Thursday, March 06, 2008

Cashmere Mafia: why so grim?

Being married, I end up watching more female TV than I otherwise would. Last night, I sat with my wife and watched an episode of Cashmere Mafia.

The show is about four forty-year-old high flying career women. These women have all successfully followed the path laid down for them by feminism by focusing on gaining power at work. In this sense the show is feminist, but Cashmere Mafia doesn't present us with a feminist utopia. If anything, watching the programme is a grim and dismal experience.

The women do not have their lives worked out. One of them spent last night's episode arranging an infidelity to avenge her husband's affair. Although she decided at the last moment that she couldn't go through with it, she found a number of ways to pay out on her husband, who spent much of the episode being humiliated. Similarly, another character had to deal with the fallout of an affair between her fellow directing manager and a younger female employee. The guilty male manager, too, spent much of the episode being lectured in humiliating terms. A third woman, who broke up with her fiancee after beating him for a job, lectured men on the need to accept powerful women like herself at work.

It might sound as if the women are presented as triumphing over men. The overall effect, though, is to suggest that the women's lives are pathetic and their personalities cold and unlikeable.

Why would scriptwriters apparently doom their show by coming up with such dismal story lines and such cold personalities?

One possible answer runs as follows. The women of Cashmere Mafia have been brought up with the feminist belief that the gaining and wielding of power is an essential good in life. But having achieved this power, what do you do with it?

In more traditional societies, power was supposed to be wielded for a larger purpose, such as the good of a particular community. The feminist understanding of power is radically different. The feminist idea is that power is an individual good, something that makes us autonomous and therefore more human. This kind of individual power is contested in society, with men having organised to get it for themselves at the expense of women.

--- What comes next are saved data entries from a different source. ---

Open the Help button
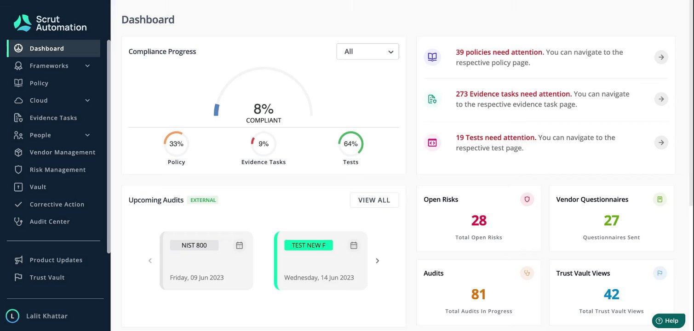Viewport: 694px width, 331px height. point(669,320)
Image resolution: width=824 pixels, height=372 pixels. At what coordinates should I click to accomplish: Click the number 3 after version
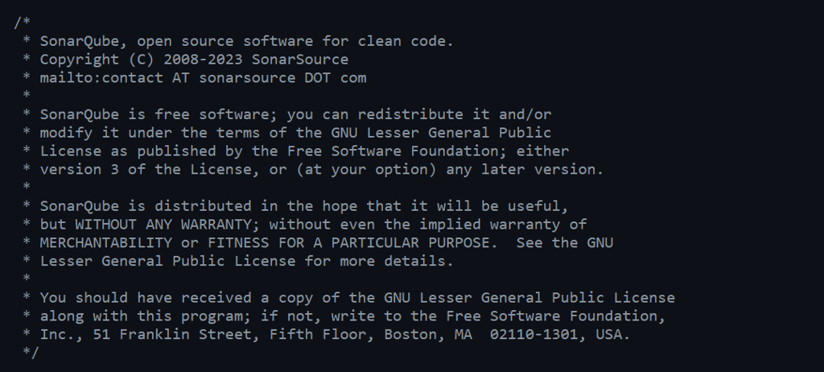(114, 169)
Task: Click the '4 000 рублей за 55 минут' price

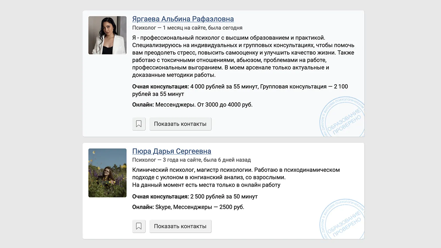Action: click(224, 86)
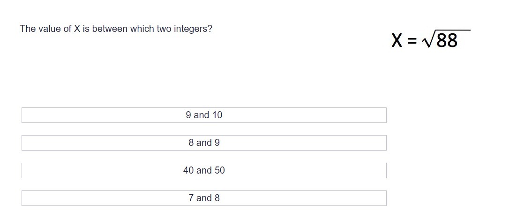The height and width of the screenshot is (220, 509).
Task: Click the letter X in the question
Action: click(x=78, y=29)
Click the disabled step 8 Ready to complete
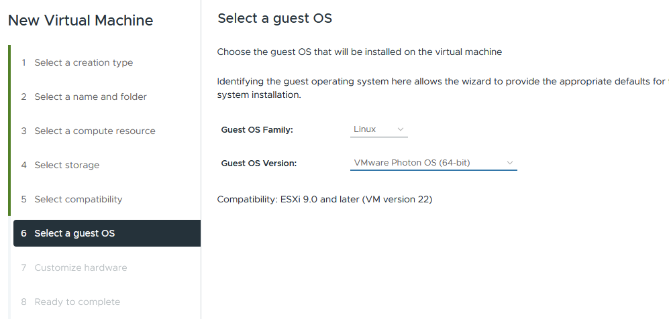The width and height of the screenshot is (669, 319). point(77,302)
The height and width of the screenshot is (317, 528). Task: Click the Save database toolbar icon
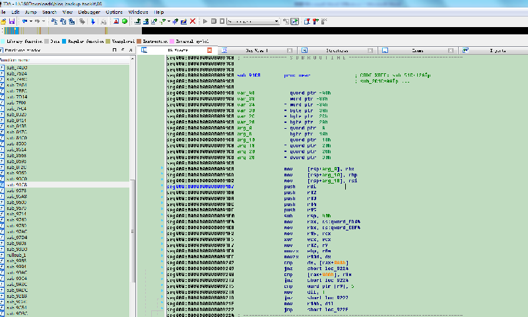click(x=11, y=21)

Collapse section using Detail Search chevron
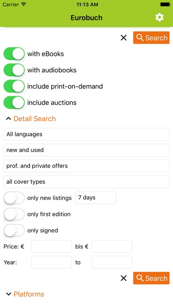click(x=9, y=119)
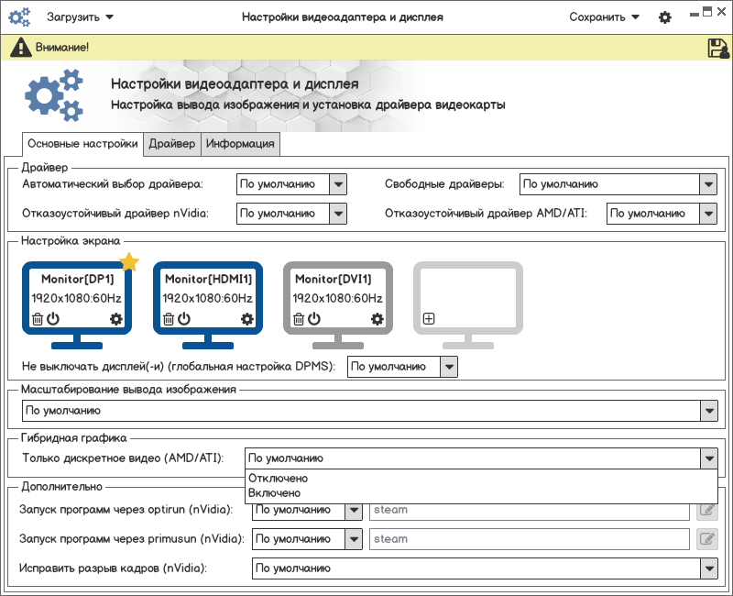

Therefore, when the Cashmere Mafia women get power, it's not used for larger, productive social ends. Instead, the focus is on the individual power contest between men and women, both at work and at home. Given that there is unlikely to be a lively power contest in a happy marriage or in a stable work environment, perhaps it's inevitable that the scriptwriters have presented us with an unappealing set of conflicts between men and women.

4 comments:

  1. Surely for someone with a modern liberal mindset this power conflict between men and women IS the "relationship". What else could there be?

    There is no suggestion in the show of any relationship which isn't about negotiating conflicting needs. Even the "happy" couple seemed to be in conflict all the time - they were just better at negotiating. (I saw about a third of the episode you're talking about and a bit of one other so I am prepared to be corrected on this.)

    What worries me about this type of program is not that this view is presented, but that it's the ONLY view that is presented. At that point it ceases to become entertainment and becomes propaganda.

    Gramsci would have been so happy.

    ReplyDelete
  2. cfl,

    I think you are on the money here.

    My wife and I watched one on Wednesday night, with David Spade (?) and the guy who used to go out with Elaine on Seinfeld.

    One married couple, one engaged and a single.

    The couples' relationships (especially the engaged) seem to be about one upmanship and getting what advantage you can out of the other.

    I know it is comedy, but this does seem to be the modern representation of relationships.

    ReplyDelete
  3. I'm lucky enough to avoid the show. But seeing the previews I guessed it would about what you've observed.

    It's nice when your gut is right. ;D

    ReplyDelete
  4. Indeed, the only relationship between the two genders is conflict.

    Hence the only conclusion to draw is that modern feminism amounts to nothing more than militant misandrist lesbianism.